Na disputa pela hegemonia política, econômica e militar no mundo, logo após a Segunda Guerra Mundial, dois dos países do bloco vencedor da disputa se voltaram um contra o outro. De um lado, o socialismo com base na economia planificada e na igualdade social da União Soviética (URSS). Do outro, Estados Unidos e o capitalismo que defendia a propriedade privada, a democracia e uma economia livre.
Há 50 anos, em outubro de 1962, porém, a situação chegou ao seu nível mais crítico. Fortalecida por Cuba, que livre do domínio americano resolveu se tornar um Estado socialista, a URSS instalou mísseis SS-5 de longo alcance na ilha, capazes de destruir cidades como Nova York e Washington. A partir deste fato, se desenrolou por 13 dias a chamada Crise dos Mísseis, ou Crise de Outubro. Uma Terceira Guerra Mundial foi evitada depois de retaliações, conversas pela linha telex entre os dois presidentes, acordos e tratados.

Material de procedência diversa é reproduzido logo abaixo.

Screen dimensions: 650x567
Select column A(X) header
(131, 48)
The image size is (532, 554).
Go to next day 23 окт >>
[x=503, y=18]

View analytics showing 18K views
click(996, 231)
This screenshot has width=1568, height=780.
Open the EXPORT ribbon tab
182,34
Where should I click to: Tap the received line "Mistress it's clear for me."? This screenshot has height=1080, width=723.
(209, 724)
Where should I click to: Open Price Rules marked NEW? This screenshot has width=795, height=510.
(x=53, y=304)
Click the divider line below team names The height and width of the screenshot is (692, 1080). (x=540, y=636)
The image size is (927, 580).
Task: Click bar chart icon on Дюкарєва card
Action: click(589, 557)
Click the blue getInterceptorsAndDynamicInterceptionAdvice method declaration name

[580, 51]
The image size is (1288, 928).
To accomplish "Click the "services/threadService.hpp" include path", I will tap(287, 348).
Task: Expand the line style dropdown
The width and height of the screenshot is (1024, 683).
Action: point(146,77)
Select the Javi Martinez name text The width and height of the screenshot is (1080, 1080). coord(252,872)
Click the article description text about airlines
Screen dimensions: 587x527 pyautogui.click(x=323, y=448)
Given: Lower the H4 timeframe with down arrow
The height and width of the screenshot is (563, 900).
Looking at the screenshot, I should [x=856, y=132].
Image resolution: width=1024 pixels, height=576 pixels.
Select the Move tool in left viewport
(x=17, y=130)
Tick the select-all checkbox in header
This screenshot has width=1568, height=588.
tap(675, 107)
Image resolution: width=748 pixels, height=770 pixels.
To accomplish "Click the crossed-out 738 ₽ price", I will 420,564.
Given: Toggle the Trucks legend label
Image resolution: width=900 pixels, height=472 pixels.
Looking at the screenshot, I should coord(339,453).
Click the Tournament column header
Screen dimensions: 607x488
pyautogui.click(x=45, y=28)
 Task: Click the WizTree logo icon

No Exame Nacional do Ensino Médio (Enem), os conteúdos referentes à história são testados na prova de Ciências Humanas e suas Tecnologias, que será aplicada no primeiro dia de teste e compreende também as matérias geografia, filosofia e sociologia. Por estar completando cinco décadas, a Crise dos Mísseis é um dos prováveis temas a ser cobrado no Enem. Período crítico da Guerra Fria, deve aparecer relacionado com este contexto, segundo o professor e coordenador da parte de História do Vestibular de A a Z, Luiz Augusto Teixeira: "É interessante que o aluno entenda que esse fato foi o maior evento da Guerra Fria dentro do território cubano", disse.